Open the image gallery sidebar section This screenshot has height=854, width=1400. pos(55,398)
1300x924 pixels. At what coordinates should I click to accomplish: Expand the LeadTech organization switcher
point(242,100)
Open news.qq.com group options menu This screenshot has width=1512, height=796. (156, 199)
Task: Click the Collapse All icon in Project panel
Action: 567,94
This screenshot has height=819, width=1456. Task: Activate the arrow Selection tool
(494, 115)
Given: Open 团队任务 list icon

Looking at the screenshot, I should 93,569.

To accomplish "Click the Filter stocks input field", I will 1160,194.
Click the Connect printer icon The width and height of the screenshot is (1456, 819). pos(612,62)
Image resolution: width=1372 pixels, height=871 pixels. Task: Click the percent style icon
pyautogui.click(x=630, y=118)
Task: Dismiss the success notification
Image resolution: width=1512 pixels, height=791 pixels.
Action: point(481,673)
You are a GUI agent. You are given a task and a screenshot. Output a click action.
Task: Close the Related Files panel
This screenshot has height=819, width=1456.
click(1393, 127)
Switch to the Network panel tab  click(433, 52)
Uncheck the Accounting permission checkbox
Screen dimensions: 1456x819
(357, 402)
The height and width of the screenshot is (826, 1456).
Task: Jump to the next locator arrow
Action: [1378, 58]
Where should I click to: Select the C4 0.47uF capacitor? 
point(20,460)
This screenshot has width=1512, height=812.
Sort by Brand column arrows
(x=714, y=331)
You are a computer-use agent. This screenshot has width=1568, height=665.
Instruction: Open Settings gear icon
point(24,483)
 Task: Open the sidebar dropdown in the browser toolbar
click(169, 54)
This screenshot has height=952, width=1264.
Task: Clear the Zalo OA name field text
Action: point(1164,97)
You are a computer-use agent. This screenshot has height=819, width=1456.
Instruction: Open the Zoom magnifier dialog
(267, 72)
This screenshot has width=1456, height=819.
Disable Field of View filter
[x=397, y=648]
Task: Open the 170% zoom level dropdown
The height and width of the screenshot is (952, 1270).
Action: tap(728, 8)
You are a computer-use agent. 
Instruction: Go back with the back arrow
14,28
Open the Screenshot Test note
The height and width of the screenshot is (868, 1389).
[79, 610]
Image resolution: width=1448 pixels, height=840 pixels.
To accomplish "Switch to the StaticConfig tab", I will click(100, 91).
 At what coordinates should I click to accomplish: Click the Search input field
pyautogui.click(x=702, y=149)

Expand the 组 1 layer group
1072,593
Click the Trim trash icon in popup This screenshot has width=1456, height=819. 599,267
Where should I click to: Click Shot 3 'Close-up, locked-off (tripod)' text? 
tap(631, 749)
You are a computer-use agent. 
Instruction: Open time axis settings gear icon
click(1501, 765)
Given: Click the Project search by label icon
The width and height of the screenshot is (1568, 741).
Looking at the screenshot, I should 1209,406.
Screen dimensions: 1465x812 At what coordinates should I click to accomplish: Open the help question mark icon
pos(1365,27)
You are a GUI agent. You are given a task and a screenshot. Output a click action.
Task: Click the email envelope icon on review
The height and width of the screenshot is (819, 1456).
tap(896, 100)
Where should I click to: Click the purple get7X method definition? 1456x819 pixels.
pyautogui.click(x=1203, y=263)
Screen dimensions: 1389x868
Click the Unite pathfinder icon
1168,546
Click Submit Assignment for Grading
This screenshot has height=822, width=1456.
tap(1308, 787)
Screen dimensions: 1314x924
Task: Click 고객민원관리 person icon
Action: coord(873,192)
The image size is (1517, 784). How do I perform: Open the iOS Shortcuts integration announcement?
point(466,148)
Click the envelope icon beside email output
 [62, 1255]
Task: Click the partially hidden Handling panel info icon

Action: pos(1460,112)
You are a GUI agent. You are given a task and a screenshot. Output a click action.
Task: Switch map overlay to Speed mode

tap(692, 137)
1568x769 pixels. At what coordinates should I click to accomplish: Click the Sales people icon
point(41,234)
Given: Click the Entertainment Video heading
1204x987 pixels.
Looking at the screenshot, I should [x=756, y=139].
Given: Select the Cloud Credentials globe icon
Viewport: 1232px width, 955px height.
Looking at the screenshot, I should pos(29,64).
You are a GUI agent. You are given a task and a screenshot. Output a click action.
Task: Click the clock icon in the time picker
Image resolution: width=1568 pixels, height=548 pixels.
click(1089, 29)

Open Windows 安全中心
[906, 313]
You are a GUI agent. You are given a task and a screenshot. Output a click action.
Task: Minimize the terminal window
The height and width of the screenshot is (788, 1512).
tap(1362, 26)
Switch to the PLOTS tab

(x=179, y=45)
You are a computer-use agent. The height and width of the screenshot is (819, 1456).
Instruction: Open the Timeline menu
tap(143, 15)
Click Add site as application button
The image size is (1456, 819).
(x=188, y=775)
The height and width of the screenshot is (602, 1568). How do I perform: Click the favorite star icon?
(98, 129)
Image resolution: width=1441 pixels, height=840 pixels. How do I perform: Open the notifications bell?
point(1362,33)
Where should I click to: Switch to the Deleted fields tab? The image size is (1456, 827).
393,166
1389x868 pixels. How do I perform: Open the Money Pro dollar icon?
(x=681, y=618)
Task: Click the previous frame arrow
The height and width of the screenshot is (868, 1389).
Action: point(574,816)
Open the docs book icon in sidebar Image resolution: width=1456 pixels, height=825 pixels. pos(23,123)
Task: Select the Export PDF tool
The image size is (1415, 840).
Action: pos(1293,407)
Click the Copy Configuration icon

**WHAT TO WORK ON**
Each line above that has the word "will" must be copied.

**ANSWER TO THIS TASK**
To accomplish "Click the Filter stocks input field", I will 1160,194.
To accomplish "Switch to the StaticConfig tab", I will click(100, 91).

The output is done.